The Alliance of Specialty Medicine on Monday joined a number of other medical organizations as it called on Congress to permanently fix the flawed sustainable growth rate (SGR) Medicare payment formula as part of any legislation designed to avert the fiscal cliff.
In a letter sent to congressional leaders yesterday, the alliance of 13 separate specialty medicine organizations said that finding a replacement for the SGR should be “on your list of priority provisions that must be acted on by the end of the year.”
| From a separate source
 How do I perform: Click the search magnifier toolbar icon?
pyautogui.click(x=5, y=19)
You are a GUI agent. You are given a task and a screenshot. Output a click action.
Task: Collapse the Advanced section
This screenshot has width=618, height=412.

“As you know physicians treating Medicare beneficiaries face an insurmountable cut of 26.5 percent in their reimbursements beginning in 2013, not to mention the multitude of other financial penalties related to Medicare’s improvement initiatives and an additional 2 percent sequestration pay cut,” the letter stated. “As a result, physicians are reconsidering their participation in the Medicare program, limiting the number of Medicare patients they see, or leaving the practice of medicine altogether.”
But with such delicate negotiations aimed at averting the fiscal cliff – the automatic across-the-board spending cuts, coupled with the expiration of lower income tax rates – it seems unlikely the legislation would include any so-called “doc fix” for SGR. Since enacted more than a decade ago, the SGR has only been allowed to cut doctors’ Medicare payment rates once – in 2002. Every year since then, Congress has regularly over-ridden the cuts. The 26.5 percent cut slated for 2013 under SGR is a cumulative figure based on these yearly delays.
Other medical organizations have also recently called on Congress to repeal the SGR, but have also included a level of pragmatism in their recommendations. Last week, the American Academy of Family Physicians contacted congressional party leaders John Boehner (R-Ohio) and Nancy Pelosi (D-Calif.) with five priorities it would like included in the fiscal cliff package, two of them directly related to the SGR.
As it has each year, the AAFP letter urged that the SGR spending cuts not be implemented for 2013. In addition, it also asked Congress not to pay for the “doc fix” by repealing recent provisions in health reform that will raise Medicaid payment rates for primary care services to equal those paid by Medicare.
“The most important issue at this time, as it has been for more than ten years, is the flawed formula used to determine the Medicare physician payment rates,” the AAFP letter stated. “The formula clearly does not work and it must be replaced. It is built on a fee-for-service system that pays only for the volume of services offered, rather than the value of the health care delivered.”
As it has for the last six years, AAFP called for a long-term fix to the SGR that is based on a blended payment system, which would be included if the Medicare Physician Payment Innovation Act (HR 7505), were to pass.
“However, if Congress does not have sufficient time to legislate an appropriate replacement payment system before the end of the year, the AAFP strongly recommends that you take the appropriate steps to prevent the cuts from being implemented,” the AAFP wrote in its letter.
The American Medical Association has also renewed its calls to both avert the pending cuts and make a permanent, sustainable change to the Medicare payment formula and was among a group of five medical organizations, including the AAFP, that last week went to Capitol Hill to urge lawmakers to set aside the SGR.
“Our message to Congress is clear – we are ready to work with you to move toward a stable Medicare program that promotes quality innovations for patients, provides a rewarding work environment for physicians and reduces costs for taxpayers,” said AMA President-elect Ardis D. Hoven, MD, in a statement.